Bad news, I lost the key. But before I was a kidnapper I was an orthopedic surgeon, so foot reattachment is no problem.


Above is another vibrant cover for Adam magazine, this one from May 1968, uncredited as always but painted by Phil Belbin or Jack Waugh. The pair did the bulk of the illustrations for the magazine, but it’s not possible—for us, at least—to determine who was responsible for which pieces, because they worked in a similar style. On the occasions Belbin bothered signed something it wasn’t only as himself—sometimes he signed as Duke, Pittsburgh, Humph, or Fillini. Waugh, as far as we know, was always Waugh. We’ve now uploaded more than seventy issues of Adam (we haven’t done an actual count for a couple of years) and we’d say signatures appear on maybe one of every ten illustrations. Waugh’s scrawl pops up here in the art for the H.M. Tolcher story, “Prize Sucker.”

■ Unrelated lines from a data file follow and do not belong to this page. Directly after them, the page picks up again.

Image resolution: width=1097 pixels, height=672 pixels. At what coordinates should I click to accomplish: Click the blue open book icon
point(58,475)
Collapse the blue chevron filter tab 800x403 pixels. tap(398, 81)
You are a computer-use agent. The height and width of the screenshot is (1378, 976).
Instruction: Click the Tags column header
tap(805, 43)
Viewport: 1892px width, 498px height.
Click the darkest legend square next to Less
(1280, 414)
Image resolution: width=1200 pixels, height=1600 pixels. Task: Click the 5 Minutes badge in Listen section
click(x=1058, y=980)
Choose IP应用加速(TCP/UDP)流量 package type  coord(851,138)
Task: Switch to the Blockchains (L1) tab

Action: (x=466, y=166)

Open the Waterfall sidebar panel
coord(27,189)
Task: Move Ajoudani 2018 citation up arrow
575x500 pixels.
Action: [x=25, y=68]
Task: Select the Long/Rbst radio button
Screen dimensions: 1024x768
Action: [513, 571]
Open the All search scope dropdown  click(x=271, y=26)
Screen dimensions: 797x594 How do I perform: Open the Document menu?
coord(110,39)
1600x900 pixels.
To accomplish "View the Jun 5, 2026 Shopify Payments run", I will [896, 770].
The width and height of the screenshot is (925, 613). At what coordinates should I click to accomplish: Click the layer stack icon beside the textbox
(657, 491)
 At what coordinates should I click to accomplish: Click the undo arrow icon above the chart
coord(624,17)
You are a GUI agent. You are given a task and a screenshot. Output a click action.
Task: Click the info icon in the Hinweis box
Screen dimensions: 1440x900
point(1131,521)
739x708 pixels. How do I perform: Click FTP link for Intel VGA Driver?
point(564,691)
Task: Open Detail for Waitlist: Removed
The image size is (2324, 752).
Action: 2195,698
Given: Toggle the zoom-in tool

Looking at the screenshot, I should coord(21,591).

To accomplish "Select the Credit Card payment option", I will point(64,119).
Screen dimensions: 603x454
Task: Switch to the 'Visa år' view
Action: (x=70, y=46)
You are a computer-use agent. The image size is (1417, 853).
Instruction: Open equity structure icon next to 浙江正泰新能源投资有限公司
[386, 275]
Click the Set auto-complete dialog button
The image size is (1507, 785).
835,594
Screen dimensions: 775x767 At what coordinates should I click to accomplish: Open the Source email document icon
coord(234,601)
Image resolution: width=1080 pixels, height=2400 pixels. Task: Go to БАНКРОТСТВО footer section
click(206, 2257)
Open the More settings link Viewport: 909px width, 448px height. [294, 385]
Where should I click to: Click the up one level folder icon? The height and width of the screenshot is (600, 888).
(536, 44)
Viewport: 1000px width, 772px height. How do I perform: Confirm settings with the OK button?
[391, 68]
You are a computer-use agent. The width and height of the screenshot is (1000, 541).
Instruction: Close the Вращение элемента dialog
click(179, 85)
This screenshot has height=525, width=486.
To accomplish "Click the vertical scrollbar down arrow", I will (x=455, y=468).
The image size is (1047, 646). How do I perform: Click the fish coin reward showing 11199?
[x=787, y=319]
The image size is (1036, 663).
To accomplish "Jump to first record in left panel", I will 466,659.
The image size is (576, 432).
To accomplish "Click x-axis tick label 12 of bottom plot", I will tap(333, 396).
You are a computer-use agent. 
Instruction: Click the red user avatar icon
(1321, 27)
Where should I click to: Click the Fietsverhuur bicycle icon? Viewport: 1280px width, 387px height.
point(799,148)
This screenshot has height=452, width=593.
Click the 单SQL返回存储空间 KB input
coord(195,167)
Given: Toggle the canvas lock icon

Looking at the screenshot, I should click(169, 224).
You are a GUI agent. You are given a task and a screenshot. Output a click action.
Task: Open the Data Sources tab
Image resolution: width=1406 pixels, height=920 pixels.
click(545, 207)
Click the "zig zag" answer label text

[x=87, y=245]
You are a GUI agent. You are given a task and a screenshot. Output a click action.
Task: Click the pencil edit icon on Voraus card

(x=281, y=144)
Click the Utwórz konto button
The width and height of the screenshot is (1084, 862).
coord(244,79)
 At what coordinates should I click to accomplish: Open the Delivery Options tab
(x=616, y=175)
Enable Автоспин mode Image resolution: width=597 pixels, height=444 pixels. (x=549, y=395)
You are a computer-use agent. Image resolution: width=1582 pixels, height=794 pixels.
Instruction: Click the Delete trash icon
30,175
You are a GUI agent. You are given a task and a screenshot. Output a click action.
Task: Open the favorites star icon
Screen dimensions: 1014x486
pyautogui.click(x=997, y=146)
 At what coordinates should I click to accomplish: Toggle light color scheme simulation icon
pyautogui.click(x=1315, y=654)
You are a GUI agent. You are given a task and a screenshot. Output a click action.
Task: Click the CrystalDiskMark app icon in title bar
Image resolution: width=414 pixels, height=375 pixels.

The cover illustrates the Joachim Heinrich Woos story, “The Danger Behind,” which is is about a man walking through the woods at the exact moment some rural cops and a heavily armed posse are looking for men who robbed a bank. The robbers shot the guards and several police. Blinded by a lust for revenge, the mob mistakes the innocent hiker for one of the killers and chases him over hill and dale with the intent to end his life. He escapes by rowboat only to drift downriver and run into one of the real crooks, who’s chained up a hostage and has bad ideas as well as an evil temperament. It’s a decent story from Woos, who also wrote for Pocket Man, Argosy, Off Beat Detective Stories, Adventure, and Manhunt. We have thirty-three scans below.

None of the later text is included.